On Taking Charlottesville Personally

Or, how I’m learning to love human beings while condemning their actions.

Photo by Aaron Mello on Unsplash

Since February, I’ve spent four long weekends in Charlottesville studying innate mental health. I’ve whiled away many an hour walking with many a new friend — talking about the universal gifts of wisdom and well-being — right there on the very Mall where a human being drove through a crowd of other human beings with the intent to kill. A crowd that easily could have included more than one of the Charlottesville activists I now consider family.

I have watched my experience run the gamut of emotion these past few days — from rage — to sadness — to glee at the hilarious juxtaposition of the scariest value system I can imagine with silly polo shirts and idiotic tiki torches.

I’ve watched my consciousness plummet to the level of taking these emotions entirely seriously — to sending panicked texts to my Charlottesville loved ones to make sure they were okay — an action I did for no other reason other than to try to soothe my own anxious feelings, an attempt to save myself from my own emotional experience.

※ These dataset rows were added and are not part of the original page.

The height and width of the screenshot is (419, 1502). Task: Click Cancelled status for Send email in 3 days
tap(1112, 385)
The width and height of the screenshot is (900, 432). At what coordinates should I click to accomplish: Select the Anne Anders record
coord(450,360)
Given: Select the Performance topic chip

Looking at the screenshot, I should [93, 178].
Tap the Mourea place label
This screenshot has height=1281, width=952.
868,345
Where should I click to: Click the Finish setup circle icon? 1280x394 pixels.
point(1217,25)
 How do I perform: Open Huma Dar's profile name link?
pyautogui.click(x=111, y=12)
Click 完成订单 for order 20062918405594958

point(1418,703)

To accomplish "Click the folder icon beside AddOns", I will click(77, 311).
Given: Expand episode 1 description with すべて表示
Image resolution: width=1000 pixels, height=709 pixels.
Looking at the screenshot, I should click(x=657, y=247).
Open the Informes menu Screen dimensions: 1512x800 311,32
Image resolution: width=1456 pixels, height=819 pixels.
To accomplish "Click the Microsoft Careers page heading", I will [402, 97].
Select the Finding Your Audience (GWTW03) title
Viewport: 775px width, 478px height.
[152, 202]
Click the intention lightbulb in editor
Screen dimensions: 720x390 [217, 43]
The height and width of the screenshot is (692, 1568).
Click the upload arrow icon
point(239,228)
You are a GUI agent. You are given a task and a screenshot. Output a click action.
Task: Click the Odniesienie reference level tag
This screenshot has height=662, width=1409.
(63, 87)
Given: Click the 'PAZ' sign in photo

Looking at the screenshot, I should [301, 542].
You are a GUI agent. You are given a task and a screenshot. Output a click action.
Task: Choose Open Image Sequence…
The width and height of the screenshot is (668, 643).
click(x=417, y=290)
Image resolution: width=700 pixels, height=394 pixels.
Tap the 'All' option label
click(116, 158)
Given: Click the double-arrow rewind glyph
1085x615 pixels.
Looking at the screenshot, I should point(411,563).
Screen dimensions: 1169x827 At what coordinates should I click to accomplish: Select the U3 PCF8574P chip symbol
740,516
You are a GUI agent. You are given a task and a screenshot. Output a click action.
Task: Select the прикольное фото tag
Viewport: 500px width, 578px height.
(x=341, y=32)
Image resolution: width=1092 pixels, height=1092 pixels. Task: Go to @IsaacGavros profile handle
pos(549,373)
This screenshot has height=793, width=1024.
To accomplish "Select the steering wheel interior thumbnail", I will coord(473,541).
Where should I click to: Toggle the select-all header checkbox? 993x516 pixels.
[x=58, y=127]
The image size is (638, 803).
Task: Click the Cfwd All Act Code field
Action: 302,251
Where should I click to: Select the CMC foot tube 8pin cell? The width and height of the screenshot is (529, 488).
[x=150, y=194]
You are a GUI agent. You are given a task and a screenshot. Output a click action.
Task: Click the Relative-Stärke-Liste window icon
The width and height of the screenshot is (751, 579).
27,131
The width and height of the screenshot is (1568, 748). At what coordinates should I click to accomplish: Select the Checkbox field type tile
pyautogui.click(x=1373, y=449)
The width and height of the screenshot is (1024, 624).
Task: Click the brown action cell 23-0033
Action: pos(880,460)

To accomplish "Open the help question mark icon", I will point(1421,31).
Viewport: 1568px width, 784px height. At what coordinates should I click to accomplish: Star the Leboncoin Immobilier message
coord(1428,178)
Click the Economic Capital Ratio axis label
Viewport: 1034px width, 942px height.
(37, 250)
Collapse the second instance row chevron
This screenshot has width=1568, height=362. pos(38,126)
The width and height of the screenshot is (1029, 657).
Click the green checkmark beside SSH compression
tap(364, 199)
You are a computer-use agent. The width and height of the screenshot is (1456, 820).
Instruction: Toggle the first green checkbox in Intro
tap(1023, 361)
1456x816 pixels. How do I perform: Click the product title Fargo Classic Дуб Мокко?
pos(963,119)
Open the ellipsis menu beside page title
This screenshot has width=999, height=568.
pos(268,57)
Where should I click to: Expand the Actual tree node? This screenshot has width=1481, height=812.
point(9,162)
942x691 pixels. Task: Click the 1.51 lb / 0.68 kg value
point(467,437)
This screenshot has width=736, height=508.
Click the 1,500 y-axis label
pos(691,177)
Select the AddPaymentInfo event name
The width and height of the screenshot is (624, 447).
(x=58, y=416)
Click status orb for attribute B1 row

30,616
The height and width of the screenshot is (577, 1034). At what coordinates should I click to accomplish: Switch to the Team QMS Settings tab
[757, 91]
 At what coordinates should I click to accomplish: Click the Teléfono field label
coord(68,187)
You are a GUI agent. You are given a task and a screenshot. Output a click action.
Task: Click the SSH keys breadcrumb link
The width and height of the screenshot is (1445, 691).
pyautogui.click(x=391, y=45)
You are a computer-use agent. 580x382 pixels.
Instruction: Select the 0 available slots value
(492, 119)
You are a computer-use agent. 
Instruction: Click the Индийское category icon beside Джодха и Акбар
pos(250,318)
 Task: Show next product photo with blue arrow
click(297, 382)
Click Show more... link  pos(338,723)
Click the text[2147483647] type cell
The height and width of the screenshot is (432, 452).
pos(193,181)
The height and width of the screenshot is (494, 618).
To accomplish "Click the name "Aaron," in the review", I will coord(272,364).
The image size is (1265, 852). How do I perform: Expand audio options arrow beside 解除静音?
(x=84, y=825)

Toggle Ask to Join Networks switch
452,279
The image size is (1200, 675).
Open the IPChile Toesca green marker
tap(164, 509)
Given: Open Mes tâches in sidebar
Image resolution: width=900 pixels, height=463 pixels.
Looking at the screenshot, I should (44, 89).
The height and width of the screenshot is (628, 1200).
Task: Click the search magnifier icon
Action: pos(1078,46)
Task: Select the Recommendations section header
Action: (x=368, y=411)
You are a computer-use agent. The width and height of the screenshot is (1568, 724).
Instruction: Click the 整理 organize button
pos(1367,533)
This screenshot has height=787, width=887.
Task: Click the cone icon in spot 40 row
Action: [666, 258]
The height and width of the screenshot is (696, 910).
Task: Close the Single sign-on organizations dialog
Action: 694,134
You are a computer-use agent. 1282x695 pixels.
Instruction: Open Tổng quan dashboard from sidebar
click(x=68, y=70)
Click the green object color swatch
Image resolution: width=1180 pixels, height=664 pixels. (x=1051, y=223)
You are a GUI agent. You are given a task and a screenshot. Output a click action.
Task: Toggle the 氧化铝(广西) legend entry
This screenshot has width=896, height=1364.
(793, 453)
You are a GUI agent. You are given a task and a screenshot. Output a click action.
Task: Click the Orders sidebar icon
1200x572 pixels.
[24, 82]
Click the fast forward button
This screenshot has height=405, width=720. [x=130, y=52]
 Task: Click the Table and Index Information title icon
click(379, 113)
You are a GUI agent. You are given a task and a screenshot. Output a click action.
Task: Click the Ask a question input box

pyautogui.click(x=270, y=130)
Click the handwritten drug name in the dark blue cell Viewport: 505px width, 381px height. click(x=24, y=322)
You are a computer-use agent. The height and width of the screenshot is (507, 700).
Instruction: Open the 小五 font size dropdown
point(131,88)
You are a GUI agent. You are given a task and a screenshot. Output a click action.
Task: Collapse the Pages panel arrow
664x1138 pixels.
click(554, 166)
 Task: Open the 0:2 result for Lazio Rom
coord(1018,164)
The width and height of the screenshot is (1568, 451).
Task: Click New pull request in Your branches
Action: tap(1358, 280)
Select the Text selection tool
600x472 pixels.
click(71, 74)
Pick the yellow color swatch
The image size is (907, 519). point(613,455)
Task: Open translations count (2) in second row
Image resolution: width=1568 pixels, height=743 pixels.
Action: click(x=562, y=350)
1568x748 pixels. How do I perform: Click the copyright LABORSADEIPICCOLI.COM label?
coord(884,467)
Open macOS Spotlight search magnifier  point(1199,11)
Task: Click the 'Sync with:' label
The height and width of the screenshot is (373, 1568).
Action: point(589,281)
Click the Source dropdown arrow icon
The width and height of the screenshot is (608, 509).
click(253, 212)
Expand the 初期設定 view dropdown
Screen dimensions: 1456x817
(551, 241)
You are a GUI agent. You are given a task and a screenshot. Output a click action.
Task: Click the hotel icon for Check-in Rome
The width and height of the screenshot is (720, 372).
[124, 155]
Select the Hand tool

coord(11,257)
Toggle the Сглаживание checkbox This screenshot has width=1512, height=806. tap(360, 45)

In moments like this, it has occurred to me that I have a choice. I can continue to take my feelings at face value. I can let my anxiety, fear, rage, and even glee control my behavior. I can escalate the problems I see in front of me by meeting them with the same low level of consciousness that created them.

Or I can keep looking to the space within — the place where I’ve found effortless compassion from time to time this week — the part of me that makes the men in those photos remind me so thoroughly of the children I work with, that I can see their resilience and love and pain shining through even the most despicable of words and actions.

And then I can return to the world of form to continue working to make it a better place for all human beings. I can use the gifts of intellect, reason, and curiosity I possess as a human being to raise my own level of rhetorical awareness around this ongoing conversation.

In this world of form, I do not make false equivalencies between the human being who drove that car and the ones who were in the crowd — between the people who carried signifiers of hate and those who stood up to that hate. Their messages are equally legal, but they are not equally valid. I am neither afraid to condemn the actions of white supremacists, nor to vocalize my support for the counter-protestors attempting to raise consciousness about America’s oppressive, exploitative history, which continues to permeate the present.

I condemn the words and actions of those who are so lost in their own egoic thinking that they believe some human beings are more valuable than others. I condemn the silence and inaction of those who condemn this white nationalist rally, but not the American criminal justice system — those who can denounce these Nazis but who can’t say black lives matter.

I know that on some level that I love the people who say and do all these things, even in moments when all I feel is hate. After all, I am not entirely immune to the toxic thinking floating around in the white supremacist water in which we all continue to swim.

I call everyone, including myself, to listen to the nagging feeling that says, “Hey, something’s not quite right in our thinking here. Wake up! Ask questions! Learn more!” And then to listen to that feeling again. And again. And again.

In this world of form, despite my personal connection to Charlottesville and its people, I won’t waste more breath being part of the allegedly progressive America that “fixates on 500 assholes instead of healing its own institutional racism.” I will continue to educate myself about history, and explore ways to move toward a more egalitarian, freer future. I will continue to try to figure out what the hell freedom even looks like.

Then when I got lost in my suffering again, I will go back to the space within.

And so on, and so on.

It is hard to hold both love of a person and condemnation of an action in the same space. It occurs to me now that that’s because those things don’t occupy the same space. They both happen, one thing at a time.

Luckily, we have the capacity to go back and forth. That’s how we do both.

I will continue to try to do both, as long as I’m lucky enough to be alive to do so.